I am not sure where to begin, there are so many recipes out there!

I am just looking for just a really basic recipe, just plain ole' soap. (one for sensitive skin would be perfect!) We already have the milk, lol, and I plan on making an order from Hoegger's pretty soon.
Is it better to buy ingredients separately or just go with one of the kits?
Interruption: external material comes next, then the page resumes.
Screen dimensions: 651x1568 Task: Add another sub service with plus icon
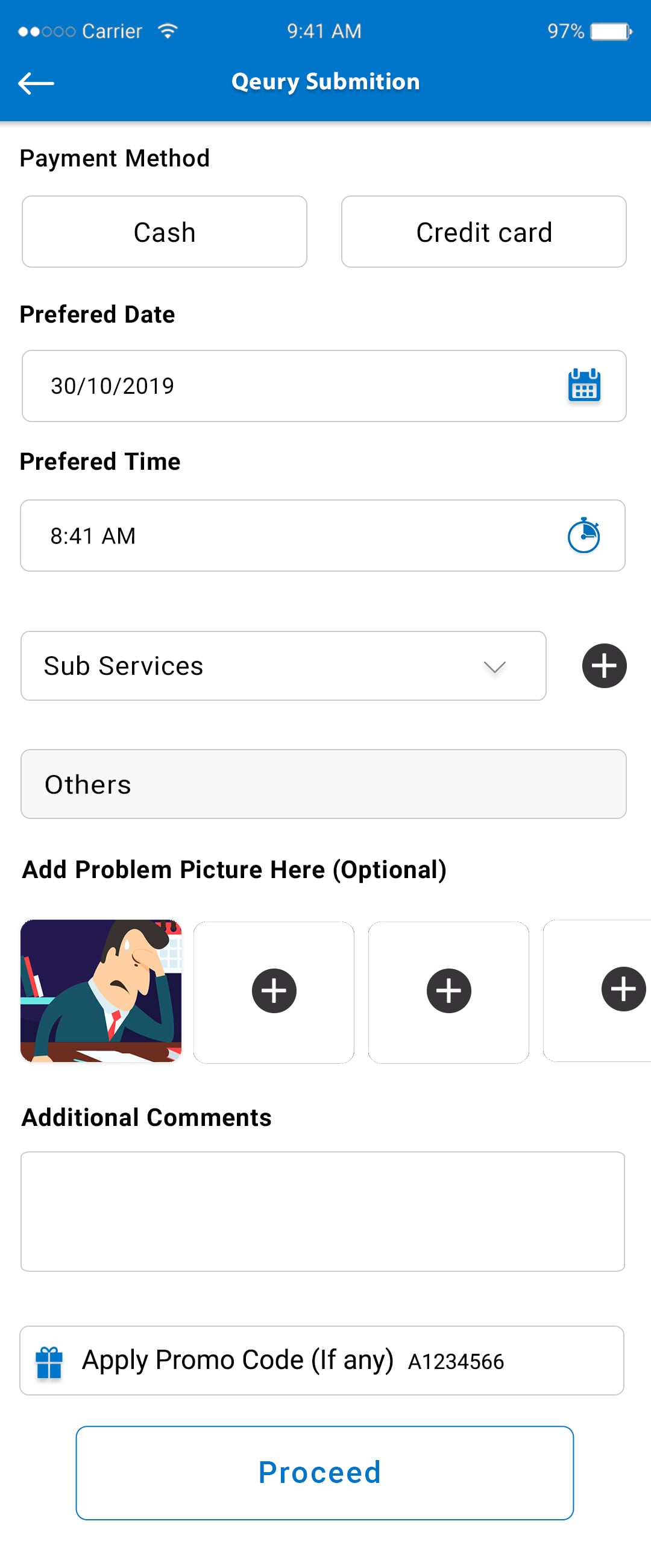click(x=603, y=665)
If anyone has a good (simple) recipe, or could recommend a good book or a website, I'd be eternally grateful!


Hannah


----------



## linn (Jul 19, 2005)

Coconut Oil 25%
Lard 35%
Olive Oil 40%


Use SoapCalc and set the totoal weight of the oils you want to use and then plug in the percents next to each oil. Click the "Calculate" button and then the "View/Print" button. You will then have the amount of oils to use along with the amount of lye and liquid. Be sure to weigh all of your ingredients (no volume) measures. 
Measure you goat's milk and freeze flat in a baggie. Set your lye mixing container in a bowl full of ice. Put the frozen milk in the mixing container. Add the lye to the frozen milk a little bit at a time and stir constantly until all the lye is added and dissolved into the milk. 
Melt the lard and coconut oil and add to the olive oil. Stir until well blended. Add the milk/lye solution to the oils and stick blend to trace. Pour into mold and pop in the refrigerator or freezer. The reason to keep the soap mixture cold is to prevent it from gelling and thus turning a tan color. If you don't mind your soap turning tan, leave it out on the counter, but do not insulate.
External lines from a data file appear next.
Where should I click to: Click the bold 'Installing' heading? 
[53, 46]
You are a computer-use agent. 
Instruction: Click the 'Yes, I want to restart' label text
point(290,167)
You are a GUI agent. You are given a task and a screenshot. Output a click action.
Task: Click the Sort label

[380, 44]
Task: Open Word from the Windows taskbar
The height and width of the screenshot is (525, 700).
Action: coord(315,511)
Start with the video series:

[ame]http://www.youtube.com/watch?v=yR6ttCSrLJI[/ame]


----------



## linn (Jul 19, 2005)

Follow the process with the goat's milk, but don't worry about the recipe unless you want to use her recipe instead of mine:

http://www.soapqueen.com/bath-and-b...oap/goat-milk-soap-tutorial-on-soap-queen-tv/


----------



## tentance (Aug 16, 2012)

Bubbatanicals Goat Milk Soap Video
If you're going to watch a video about soaping on youtube, you might as well have a cute georgia boy tell ya how to do it.


----------



## Rosefell (Mar 13, 2013)

Thank you both!


----------